Take for instance McLean, VA-based Primus, which has deployed next generation VoIP telecommunications technology in over 125 countries. According to the TeleGeography 2004 report, Primus now carries more than four percent of an estimated 24 billion total VoIP minutes worldwide. “VoIP is changing the playing field for service providers globally and Primus’s existing global presence uniquely positions us to capitalize on this dynamic change in the market,” says John Melick, co-president of Primus.

With four Baby Bells, three long-distance providers, and many independents, the battle for business customers alone is going to be interesting, to say the least, and because most of them will have similar offerings, price will become a crucial bait to hook customers.

Carriers look India-wards
As carriers in India rapidly increase service throughout the country, besides pioneering broadband access and multimedia services, carriers in the U.S have started to look that way. Most of the big carriers realize that India presents a real opportunity and they want to capitalize on this growing market.

“VoIP carriers like ITXC are actively exploring business in India. ITXC is well ahead and enjoys better brand awareness in India than any other VoIP carrier,” said Jahangir Raina. The Nasdaq-listed VocalTec Communications Ltd has been marketing its VoIP solutions in India since 1995.

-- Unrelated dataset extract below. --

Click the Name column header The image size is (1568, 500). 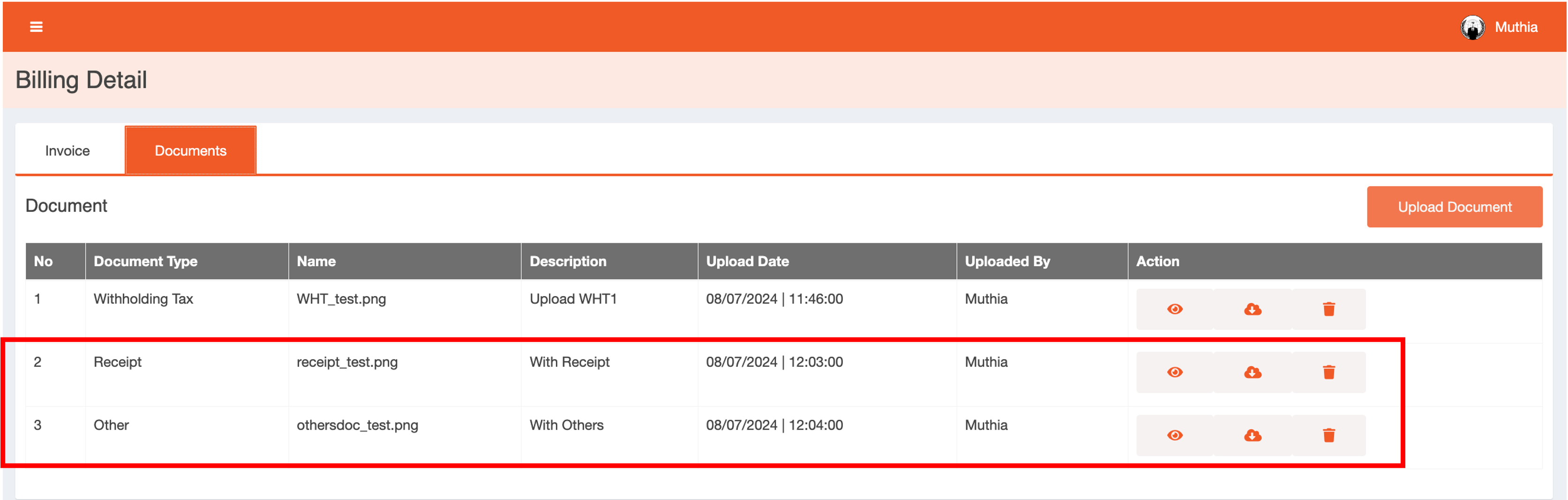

According to industry resource Telegeography, international phone traffic to India from the U.S. grew by more than 19 percent in just one year, from 2001 to 2002. At the same time, VoIP traffic from the U.S. to India grew by a startling 190 per cent. Recent iLocus findings reveal that 220 million minutes of international long distance (ILD) traffic in 2002 were on VoIP. This is forecast to reach 7.1 billion VoIP minutes or 61 percent of the ILD traffic by the year 2007.

IT Service Companies Cash In
It is not U.S carriers alone looking to gain from India. Major vendor equipment players like Cisco, Avaya and Nortel are not only busy convincing Indian enterprises to deploy their solution, but they are also leveraging on IT Service companies to develop newer products; thereby reducing the risk, cost and time-to-profits.

There are quite a few Indian software services companies that are cashing in on this emerging opportunity. Companies like New Delhi-based Hughes Software Systems develop protocol stacks for equipment vendors and application developers. They also develop network infrastructure frameworks like H.323 Gatekeeper, SIP Server and Cable Softswitch. “In some cases wehave supplied infrastructure frameworks that have cut down the time-to-market by 9 months. Customers focus on building differentiating services on top and thus they get to the market quickly,” says Ajay Gupta, Assistant Vice President of Hughes Software Systems. He adds, “The number of VoIP contracts have increased and we have seen at least 40 percent growth in these numbers this year. We have many broadband VoIP based Voice delivery orders in Europe for delivering into this space through our equipment vendor partners.”

Time To Hang Up Yet?
The scenario looks interesting, and changing at a breathtaking rate. Earlier, actual VoIP deployments had been primarily focused on evaluating feasibility. 2004 seems to be the when VoIP deployments are happening in real earnest. Most analyst projections expect VoIP to set off on a steep climb this year. Despite all this excitement, the future of the industry is still uncertain. Trying to pick the winner of the VoIP wars is like betting on the SuperBowl of 2010. There is a good chance you might pick the winner, but one thing is certain: the players will have a long, hard fight ahead of them. There is also plenty of time for the evolution.

After all, we got along quite fine with the telephone for well over a 100 years.